Donna Honarpisheh

Undergraduate Discipline

Literature

BA, Sarah Lawrence College. MA, University of California–Berkeley. PhD, University of California-Berkeley. Area of primary specialization: comparative literature, aesthetics, postcolonial studies, critical theory, transregional modernisms, cultural studies, and visual culture. Teaching and research interests include: psychoanalysis, postcolonial temporality, theories of abstraction, global avant-garde, diaspora and memory studies, narrative theory and history, oceanic studies, history of the senses, and embodiment and politics of mourning. SLC, 2022–

Undergraduate Courses 2022-2023

Literature

Destruction as Form: Aesthetics in the Wake of Violence

Open, Seminar—Fall

As we continue to navigate the ongoing conditions of the pandemic, the threat of climate change, perpetual war, and violence against racial minorities, this course attends to the political, psychic, and ecological forces of societal affliction in which we live.

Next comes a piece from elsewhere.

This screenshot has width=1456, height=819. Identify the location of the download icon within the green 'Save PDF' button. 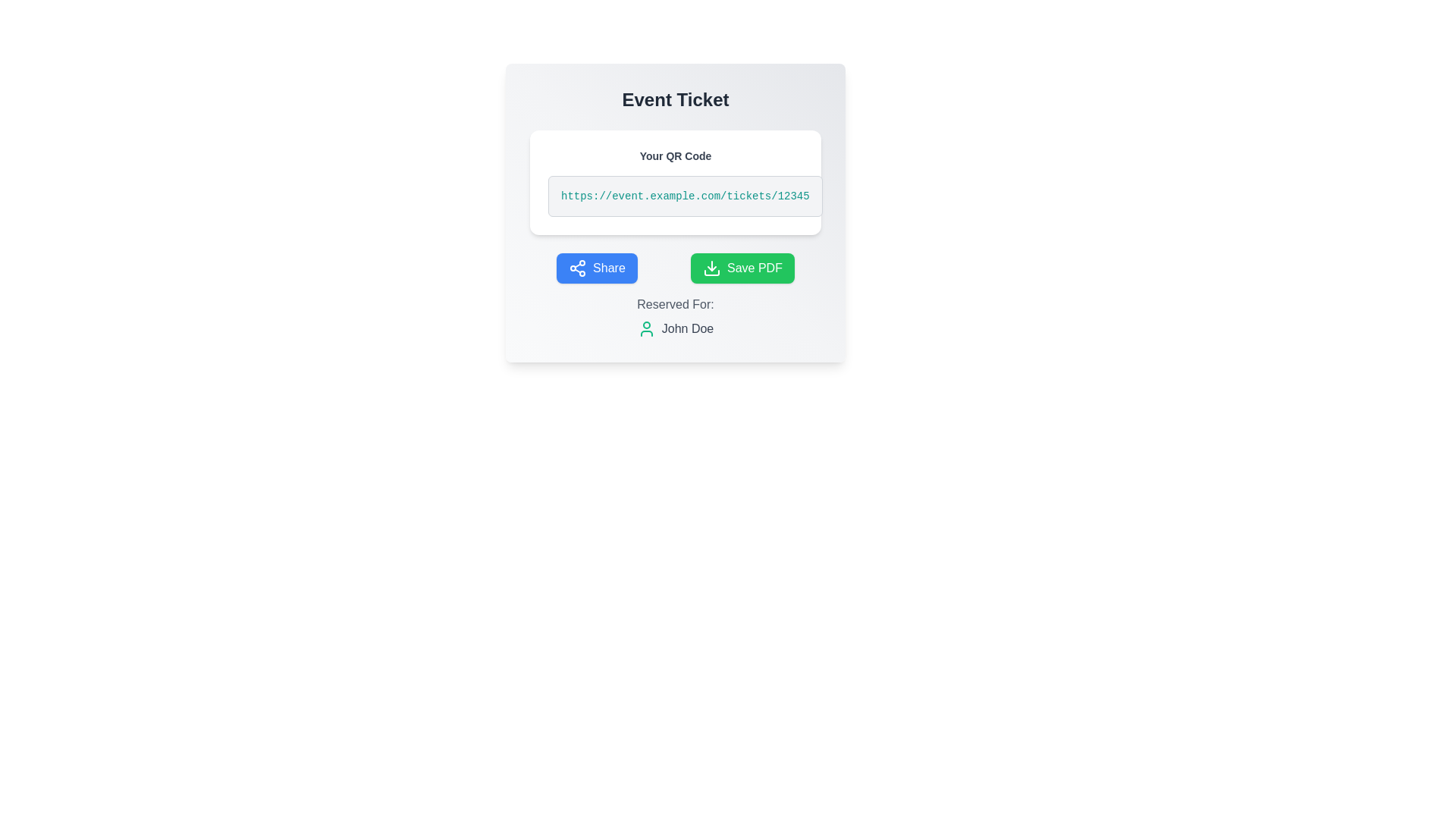
(711, 268).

In particular, it asks: what is the work of art and literature in the wake of affliction? How do works of art register the violence of historical trauma and how do they open up new ways of relating to the world? In other words, how do aesthetic mediums not only reflect societal conditions, but also serve as portals to imagine the self/collective, time and history, otherwise? Drawing mostly from a corpus of artists, writers, and filmmakers from the Middle East and Africa (as well as other global examples), the aesthetic works we will engage in this course were produced in the wake or midst of postcolonial national liberation movements, global critiques of authoritarianism, and experiences of contemporary warfare, raising questions about the limits of the nation-state, configurations of life and death, and the psychic affliction that arises from destruction. By attending to literature, film, and art that incorporates not only the subjects of destruction but also the forms they take (fractures, fragments, transhistorical senses of time, dislocated geographies, and abstract forms), we will think simultaneously about how aesthetics is altered in the aftermath of destruction and what its forms enable us to perceive differently. We will reflect on the role of aesthetics and its relationship to repair, how it registers without resolving loss, and how it can offer a critical relation to historical wounds, even if it cannot adequately redeem them.